Average ROM grades have increased between 6% and 12% for zinc, lead and silver,
reflecting the mining of higher grade areas in the upper levels of the orebody.
This has translated into a considerable improvement in concentrate grades in Q1
2007.

A ramp to access the upper parts of the mine is almost completed, along with
infrastructure to connect the upper part of the mine with existing ore bins to
improve ore handling and ventilation. This infrastructure has already started to
provide access to new working ends in the upper part of the mine to ensure the
ramp-up in production continues in 2007.

Significant progress has also been made on the new decline to the Mavres Petres
orebody, which has now approximately 1,300 metres and is advancing at over 5m
per day on average. The new decline is not necessary for mining in 2007 but
becomes critical for the future production ramp-up involving the deeper portions
of the orebody, as well as providing better ventilation.

Tailings strategy outlined - In order to ensure tailings storage capacity for
the life of mine, a global strategy for the management of tailings has been
developed by Hellas Gold. Additional tailings storage space has been created by
removing coarse tailings material from existing storage facilities to backfill
old mine workings. Dried fine material has also been moved from the existing
tailings ponds and placed in the voids created by removing the coarse tailings.
Following successful trials, two filter presses have been bought and will be
commissioned in Q2 2007. The filter press at the mill will be used for
processing the current production of fine tailings and water treatment sludge to
allow the maximum utilisation of the space created at the existing facility. The
second filter press will eventually be installed close to the new water
treatment plant, but will initially be used at the tailings ponds to treat the
wet tailings and water treatment sludge for dried cake storage. Current
production of coarse tailings from production will be used for backfill of
current workings.

Water management programme adopted - To reduce future water pumping and
treatment costs, Hellas Gold commenced backfilling of the old Madem Lakkos mine
workings. A total of some 20,000m3 of void has been filled so far. In addition,
a second water treatment plant at the Stratoni mine site will be commissioned in
2007 to improve efficiency and provide capacity for extreme rainfall events.
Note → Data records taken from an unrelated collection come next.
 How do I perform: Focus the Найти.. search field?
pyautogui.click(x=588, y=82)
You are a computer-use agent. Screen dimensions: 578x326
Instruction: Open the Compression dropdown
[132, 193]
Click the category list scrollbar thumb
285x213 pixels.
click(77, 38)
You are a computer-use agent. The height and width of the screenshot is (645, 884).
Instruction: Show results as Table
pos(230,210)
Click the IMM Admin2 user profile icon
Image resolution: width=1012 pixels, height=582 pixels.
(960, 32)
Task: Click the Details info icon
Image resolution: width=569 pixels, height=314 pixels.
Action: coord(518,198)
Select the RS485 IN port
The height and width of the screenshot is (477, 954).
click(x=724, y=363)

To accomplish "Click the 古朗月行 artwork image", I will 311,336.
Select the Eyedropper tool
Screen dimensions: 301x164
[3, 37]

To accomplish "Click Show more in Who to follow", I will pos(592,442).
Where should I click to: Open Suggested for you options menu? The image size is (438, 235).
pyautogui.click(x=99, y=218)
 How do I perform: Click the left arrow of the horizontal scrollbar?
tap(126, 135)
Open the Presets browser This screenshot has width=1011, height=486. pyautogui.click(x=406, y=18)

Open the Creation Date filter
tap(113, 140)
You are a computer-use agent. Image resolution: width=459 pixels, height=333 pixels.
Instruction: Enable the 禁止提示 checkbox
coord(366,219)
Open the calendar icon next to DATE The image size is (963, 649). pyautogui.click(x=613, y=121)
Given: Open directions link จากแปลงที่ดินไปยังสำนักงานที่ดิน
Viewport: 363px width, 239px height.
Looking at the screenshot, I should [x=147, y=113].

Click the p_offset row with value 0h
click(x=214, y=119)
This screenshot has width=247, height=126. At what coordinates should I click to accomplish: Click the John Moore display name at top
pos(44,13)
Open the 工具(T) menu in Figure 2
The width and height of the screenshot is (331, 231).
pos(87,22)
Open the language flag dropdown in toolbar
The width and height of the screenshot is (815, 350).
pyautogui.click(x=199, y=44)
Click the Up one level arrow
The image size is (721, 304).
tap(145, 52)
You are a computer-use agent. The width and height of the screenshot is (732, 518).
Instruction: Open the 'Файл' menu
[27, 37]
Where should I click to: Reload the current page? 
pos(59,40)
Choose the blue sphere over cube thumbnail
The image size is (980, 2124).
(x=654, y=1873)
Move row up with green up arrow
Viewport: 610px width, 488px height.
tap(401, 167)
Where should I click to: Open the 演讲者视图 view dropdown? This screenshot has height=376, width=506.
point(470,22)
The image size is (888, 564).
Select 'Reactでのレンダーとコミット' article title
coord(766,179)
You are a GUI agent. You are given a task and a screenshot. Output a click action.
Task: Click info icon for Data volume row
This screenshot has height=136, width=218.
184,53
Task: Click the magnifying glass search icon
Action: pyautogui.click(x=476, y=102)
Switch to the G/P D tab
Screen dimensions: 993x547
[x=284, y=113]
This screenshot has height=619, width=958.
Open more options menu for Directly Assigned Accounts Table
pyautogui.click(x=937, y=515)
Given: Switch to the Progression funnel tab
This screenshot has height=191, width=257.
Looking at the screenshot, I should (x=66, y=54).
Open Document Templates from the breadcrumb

The
new plant will include the second filter press to allow dry storage of treatment
residue as filter cake.

New economic mineralisation discovered at Stratoni - Economic mineralisation has
been encountered in the new decline running between the existing reserve and
mined-out areas at Madem Lakkos. The decline exposed some 35 metres of strike
length and a minimum of 4 metres width. The zone is located approximately
half-way between the two previously known deposits at Stratoni. Average grades
from panel sampling of 6.2% lead, 11.2% zinc and 105 g/t silver compare
favourably with current reserves. The zone is open along strike, up and down dip
and towards the hanging wall and is interpreted as a footwall zone to the main
marble horizon. In addition to the intersected zone, there is a high potential
for further mineralisation where the zone intercepts the main marble both up dip
and to the east. A drill programme designed to define at least 200 metres of
strike and 75 metres of dip extent will commence in May 2007. The new decline
will enable immediate access for mining of any new discovery in this area.

Exploration drilling in progress - In October 2006, European Goldfields began an
exploration drilling programme at Stratoni. Stratoni already has well-defined
reserves over a six-year life of mine. Six areas targeted by the drilling are
obvious extensions to known mineralisation, in addition to more conceptual
targets between the two main Stratoni deposits.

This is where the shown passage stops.